I PROFUGHI SEI ANNI FA
L’intervista, in collegamento via Skype dal convento di Notre Dame du Mont Carmel, alle porte della capitale Bangui, si tiene dopo la decisione del governo di chiudere scuole, bar e luoghi di culto. “Per fortuna sono comunque possibili le celebrazioni con un numero massimo di 15 persone” annota padre Trinchero, prima di ricordare la folla dei profughi accolti dai suoi confratelli al culmine del conflitto tra il 2013 e il 2014, quando gli agguati delle milizie Seleka e Anti-Balaka erano all’ordine del giorno.
“Ci mancano ovviamente i nostri fedeli e i bambini e i ragazzi che costantemente scorrazzano attorno al convento” dice il missionario, riprendendo una sua lettera inviata nei giorni di Pasqua: “Ci auguriamo che questo digiuno non duri troppo a lungo”.

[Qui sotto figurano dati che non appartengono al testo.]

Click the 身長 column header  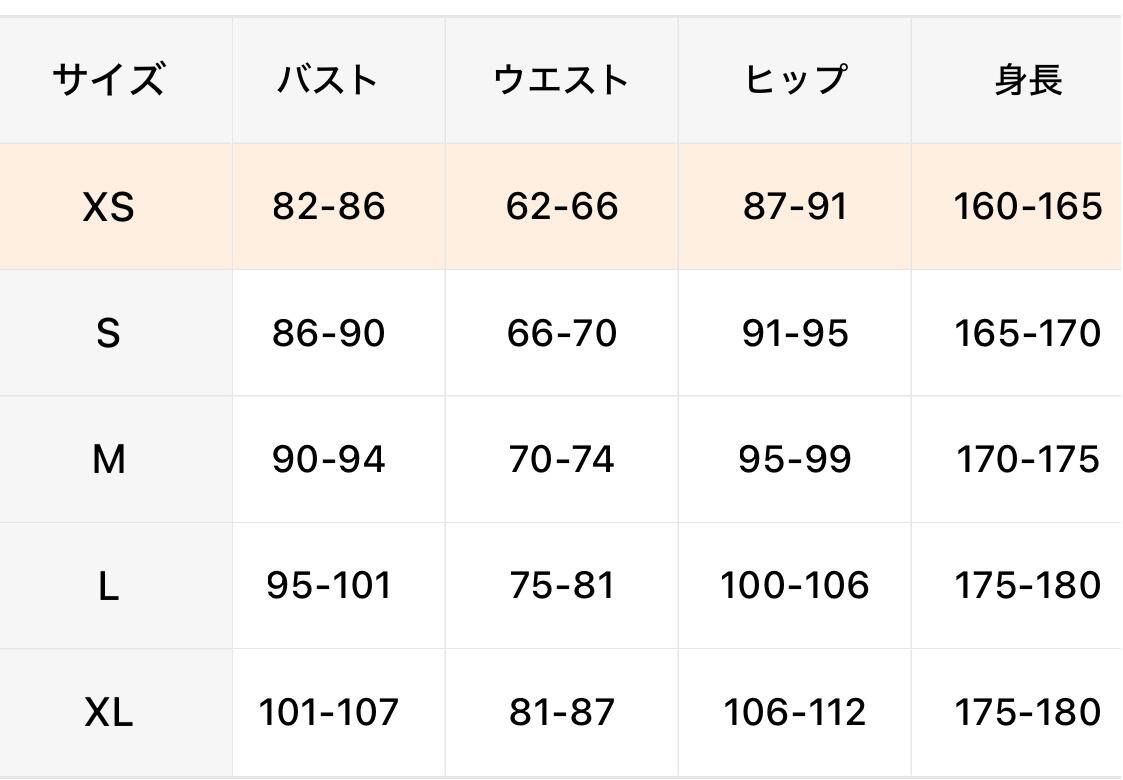click(1028, 80)
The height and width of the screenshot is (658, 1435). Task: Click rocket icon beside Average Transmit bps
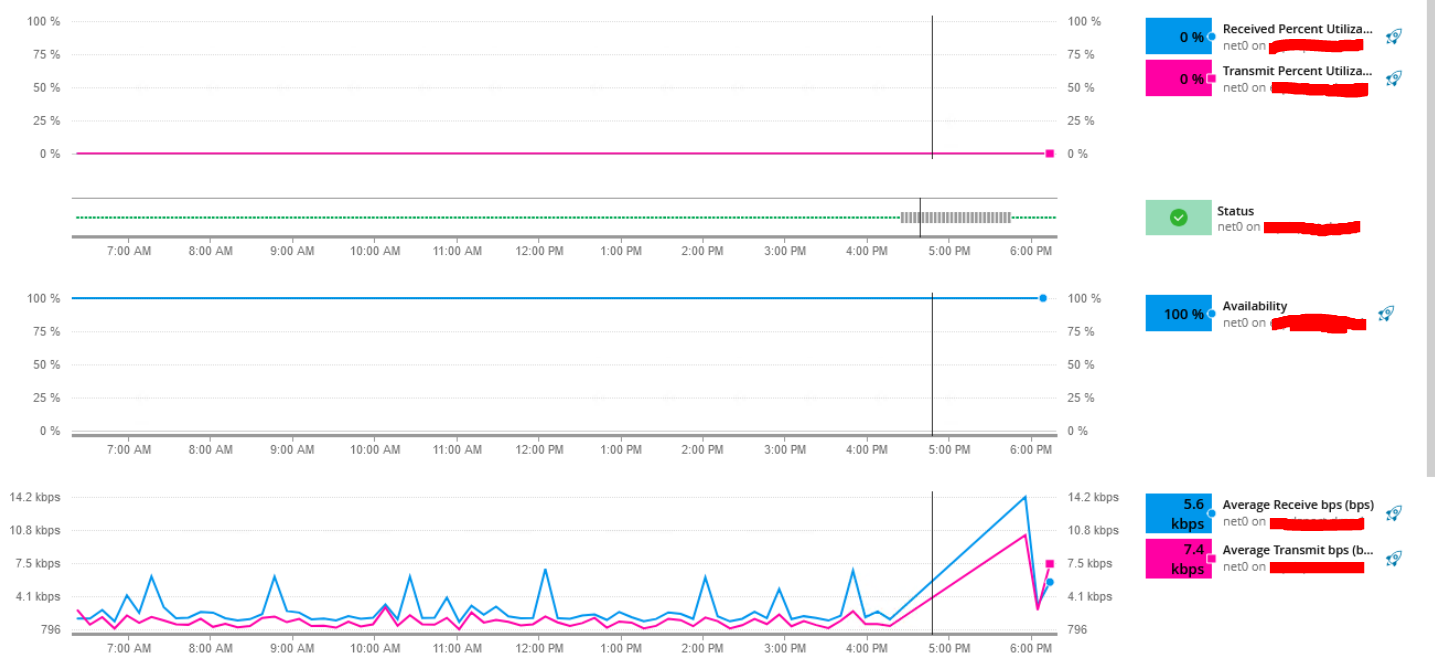(x=1394, y=558)
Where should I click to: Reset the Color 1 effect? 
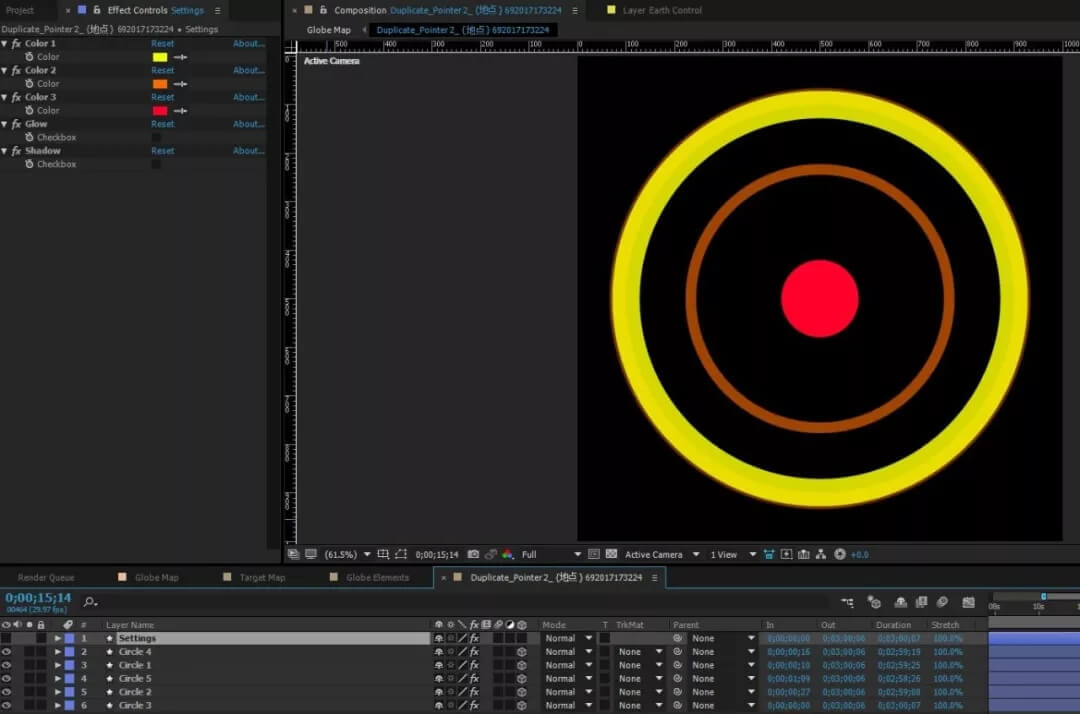(162, 44)
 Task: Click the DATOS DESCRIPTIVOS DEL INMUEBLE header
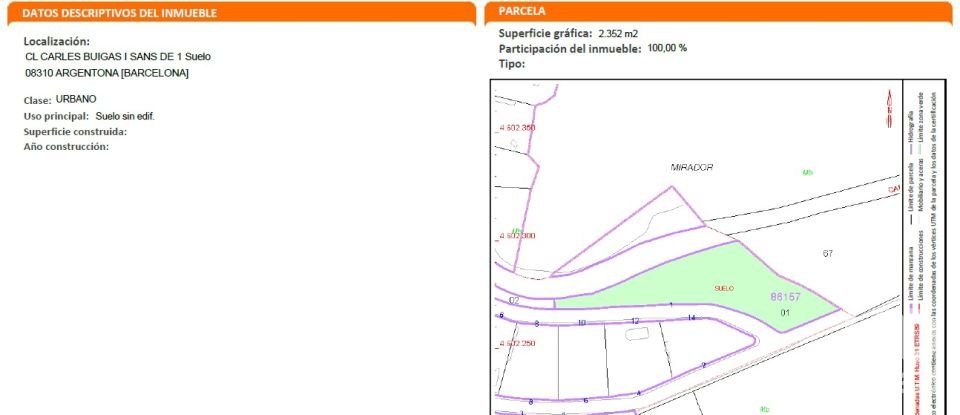[x=119, y=13]
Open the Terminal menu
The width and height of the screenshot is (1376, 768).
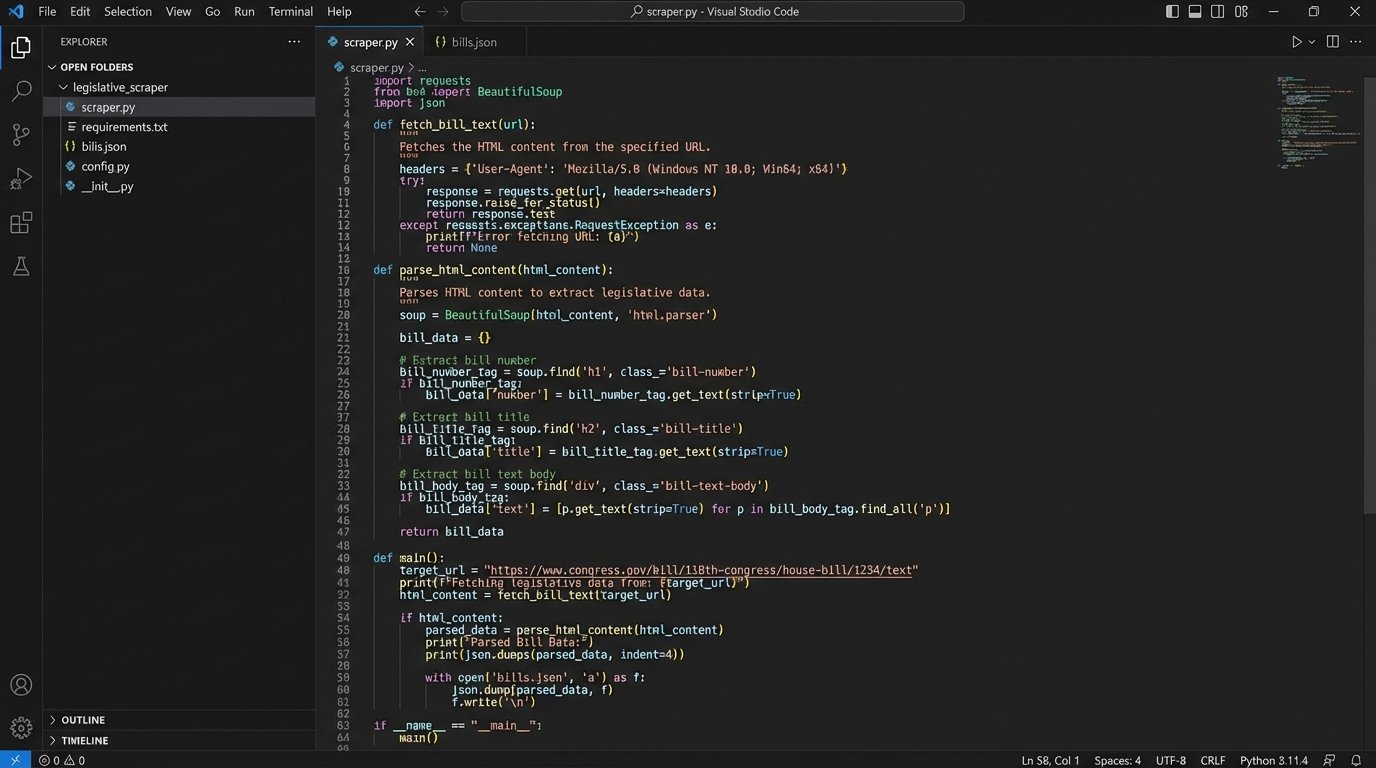pos(290,12)
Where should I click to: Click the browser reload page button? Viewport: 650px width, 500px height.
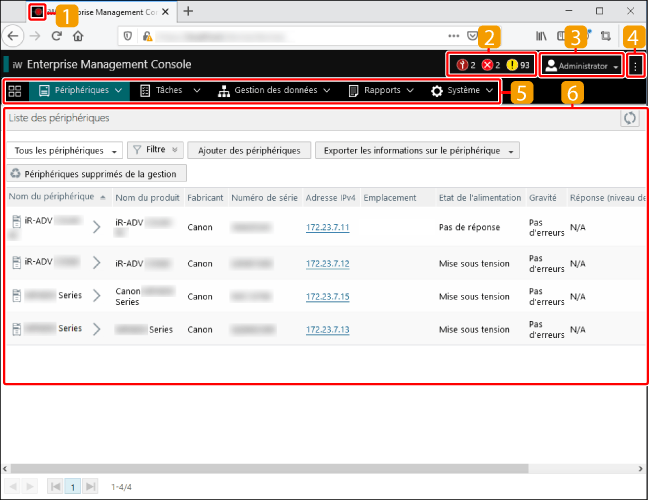(56, 35)
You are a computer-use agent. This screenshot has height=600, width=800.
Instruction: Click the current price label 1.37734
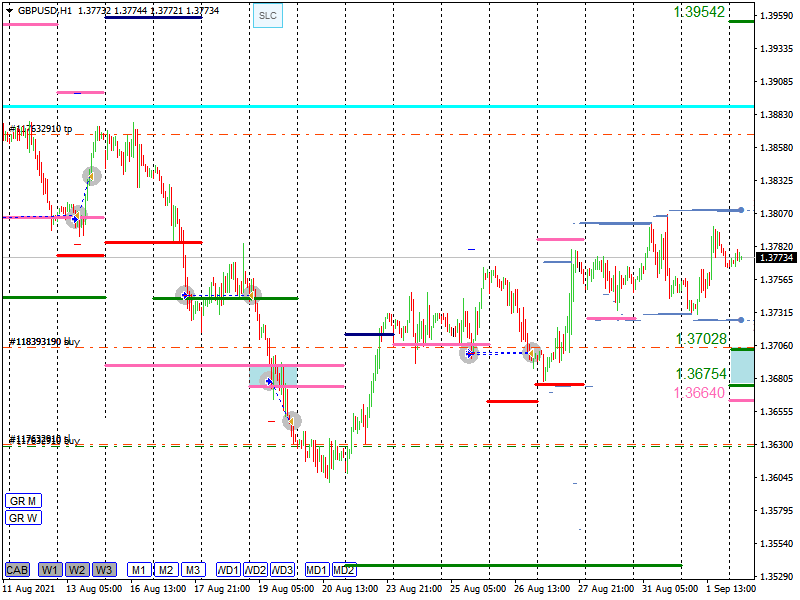(x=776, y=258)
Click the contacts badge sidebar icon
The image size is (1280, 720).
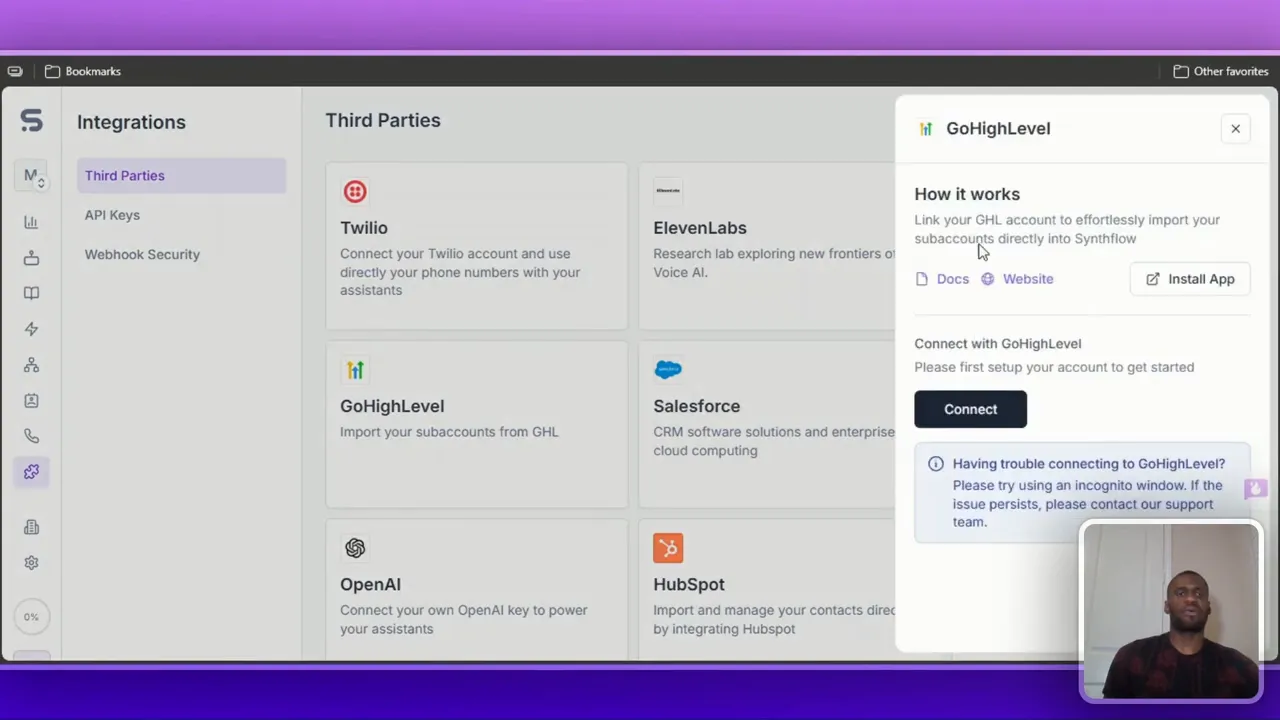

MA PER FORTUNA ABBIAMO 3 RESPIRATORI
Secondo padre Trinchero, nella Repubblica Centrafricana la pandemia rappresenta una minaccia particolare. “Il Paese è grande due volte l’Italia e ha una popolazione di circa cinque milioni di abitanti ma dispone di soli tre respiratori” dice il missionario. “Quando l’ho saputo, confesso che è stata per me una bella notizia: pensavo che non ce ne fossero affatto”.
Anche il distanziamento sociale rischia di essere un problema. “Si tratta della misura più difficile da rispettare” dice padre Trinchero. “Le aule scolastiche possono spesso contenere anche più di cento allievi, le celebrazioni domenicali nelle chiese sono affollatissime, i colorati e frequentatissimi mercati nei quartieri sono luoghi dove il contatto fisico è inevitabile e i passeggeri in sovrannumero su moto, taxi, piccoli bus e camion sono purtroppo la pittoresca normalità di quasi ogni città africana”.
NON UCCIDE SOLO IL COVID
Secondo il missionario, d’altra parte, nel valutare i rischi del Covid-19 e nel restituire la dimensione dell’emergenza bisogna dar prova di equilibrio. “In Africa ogni anno muoiono di malaria quasi 400.000 persone” sottolinea padre Trinchero. “Migliaia sono poi i morti causati da altre malattie come la tubercolosi e il morbillo, mentre i bambini sono le principali vittime di questa silenziosa ecatombe che non trova molto spazio tra i notiziari che abitualmente ci raggiungono”.
Secondo il missionario, “forse queste cifre, ora che restiamo quotidianamente impressionati dal numero crescente delle vittime del Covid-19, dovrebbero interrogarci di più e ridimensionare pretese e reazioni rispetto ai fatti che stiamo tutti vivendo”.